- **Tareas**:
[a] Traduce al inglés esta oración del texto sobre Andrés Theocharidis: «El nombre de Andrés apareció en el booklet improvisado que acompañaba la grabación pirata de una de esas noches.»
[b] Según el texto sobre Andrés Theocharidis, ¿en qué mes y año murió Andrés?
[c] Retoma el texto sobre Andrés Theocharidis a partir de su última oración y escribe la continuación.

- **Texto para analizar**:

En la cocina de un departamento ubicado en Scalabrini Ortiz, Diana Theocharidis reconoce estar sorprendida por tener que contar la historia de su hermano Andrés, tecladista de los Redondos durante un breve período. Un músico que participó de pocos recitales. Entre ellos, los shows en Paladium que sirvieron de presentación de Oktubre, el disco más celebrado del grupo. Quizás Diana no sepa que todo lo que Patricio Rey toca se vuelve inolvidable. El nombre de Andrés apareció en el booklet improvisado que acompañaba la grabación pirata de una de esas noches. En aquella edición que circuló de mano en mano durante décadas se decía que su muerte, en enero de 1987, meses antes de cumplir los 25 años, había interrumpido los planes de incorporarlo como miembro estable de los Redonditos. Desde entonces es recordado como un apéndice de la mitología ricotera.

- **Datos registrados**:
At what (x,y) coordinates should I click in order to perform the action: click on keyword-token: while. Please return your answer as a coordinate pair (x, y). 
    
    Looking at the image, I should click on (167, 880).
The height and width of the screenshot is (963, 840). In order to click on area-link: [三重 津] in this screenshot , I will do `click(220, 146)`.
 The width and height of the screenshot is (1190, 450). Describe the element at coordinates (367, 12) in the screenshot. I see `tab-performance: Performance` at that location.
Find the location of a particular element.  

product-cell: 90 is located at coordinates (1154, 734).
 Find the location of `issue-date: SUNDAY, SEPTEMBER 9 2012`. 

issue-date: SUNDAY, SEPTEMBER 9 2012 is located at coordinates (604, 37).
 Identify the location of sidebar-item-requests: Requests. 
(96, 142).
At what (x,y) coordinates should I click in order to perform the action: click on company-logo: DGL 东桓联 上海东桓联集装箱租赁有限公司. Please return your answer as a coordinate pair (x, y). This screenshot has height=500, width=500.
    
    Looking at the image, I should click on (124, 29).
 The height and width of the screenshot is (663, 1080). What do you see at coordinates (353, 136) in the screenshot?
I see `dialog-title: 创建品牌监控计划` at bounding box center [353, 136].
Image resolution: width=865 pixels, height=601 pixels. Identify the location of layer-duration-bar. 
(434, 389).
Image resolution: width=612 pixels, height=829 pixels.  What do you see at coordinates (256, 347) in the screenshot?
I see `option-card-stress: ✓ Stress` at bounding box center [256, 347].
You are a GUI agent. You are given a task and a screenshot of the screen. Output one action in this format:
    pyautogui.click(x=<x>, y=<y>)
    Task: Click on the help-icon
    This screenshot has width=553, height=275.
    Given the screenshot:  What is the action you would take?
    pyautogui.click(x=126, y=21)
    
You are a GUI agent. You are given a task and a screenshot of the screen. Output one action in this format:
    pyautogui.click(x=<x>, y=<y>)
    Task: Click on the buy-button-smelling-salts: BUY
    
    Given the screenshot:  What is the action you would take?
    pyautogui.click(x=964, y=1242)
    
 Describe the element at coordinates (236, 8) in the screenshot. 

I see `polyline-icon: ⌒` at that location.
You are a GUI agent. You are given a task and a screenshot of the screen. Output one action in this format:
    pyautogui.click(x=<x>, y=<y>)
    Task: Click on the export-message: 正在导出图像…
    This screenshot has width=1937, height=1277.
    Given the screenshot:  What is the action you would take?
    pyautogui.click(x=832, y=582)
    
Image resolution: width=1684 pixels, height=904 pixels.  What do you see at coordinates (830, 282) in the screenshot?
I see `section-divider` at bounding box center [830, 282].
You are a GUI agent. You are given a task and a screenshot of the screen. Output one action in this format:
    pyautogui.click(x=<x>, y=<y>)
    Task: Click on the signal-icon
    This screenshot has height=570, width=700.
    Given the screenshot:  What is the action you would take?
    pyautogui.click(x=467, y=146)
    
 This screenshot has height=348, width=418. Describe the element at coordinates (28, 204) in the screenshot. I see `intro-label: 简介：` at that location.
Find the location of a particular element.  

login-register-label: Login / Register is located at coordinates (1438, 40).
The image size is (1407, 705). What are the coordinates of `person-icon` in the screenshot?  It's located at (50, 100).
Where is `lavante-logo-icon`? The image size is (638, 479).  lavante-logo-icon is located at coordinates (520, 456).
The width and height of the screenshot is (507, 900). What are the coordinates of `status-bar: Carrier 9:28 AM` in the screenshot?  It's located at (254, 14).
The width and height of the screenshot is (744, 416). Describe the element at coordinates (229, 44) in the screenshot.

- **Respuestas**:
[a] Andrés's name appeared in the makeshift booklet that accompanied the bootleg recording of one of those nights.

[b] En enero de 1987.

[c]
Pero el paso por la banda del Indio, Skay y Poli no podría resumir su figura. Andrés Theocharidis fue un pianista virtuoso que tenía un pie en la música contemporánea y otro en el rock sinfónico. Formó parte de una efervescencia colectiva de fines de los ‘70 y principios de los ‘80 que le permitió codearse con artistas de distintas disciplinas que crecieron a su lado. Se perfilaba como un gran compositor. Tanto, que sus amigos y colegas aseguran que estaba destinado a ser “el próximo Gandini”.

Había nacido en Buenos Aires el 3 de mayo de 1962. Su padre, Basilio, era griego. Había llegado a la Argentina a los 17 años. Poseía una empresa textil y daba clases de Historia en la UBA. Su madre, Amalia Fligelman, era psicóloga y lo adoraba tanto que le cocinaba todo lo que quería. Hasta le mandaba comida al regimiento donde Andrés hizo el servicio militar obligatorio. Platos que nunca llegaban a destino porque siempre había alguien que se los quedaba. Basilio y Amalia estimularon a sus hijos. Les permitieron encontrar lo que les gustaba y hacer lo que querían. No les faltaba nada. A cambio, solo tenían que estudiar.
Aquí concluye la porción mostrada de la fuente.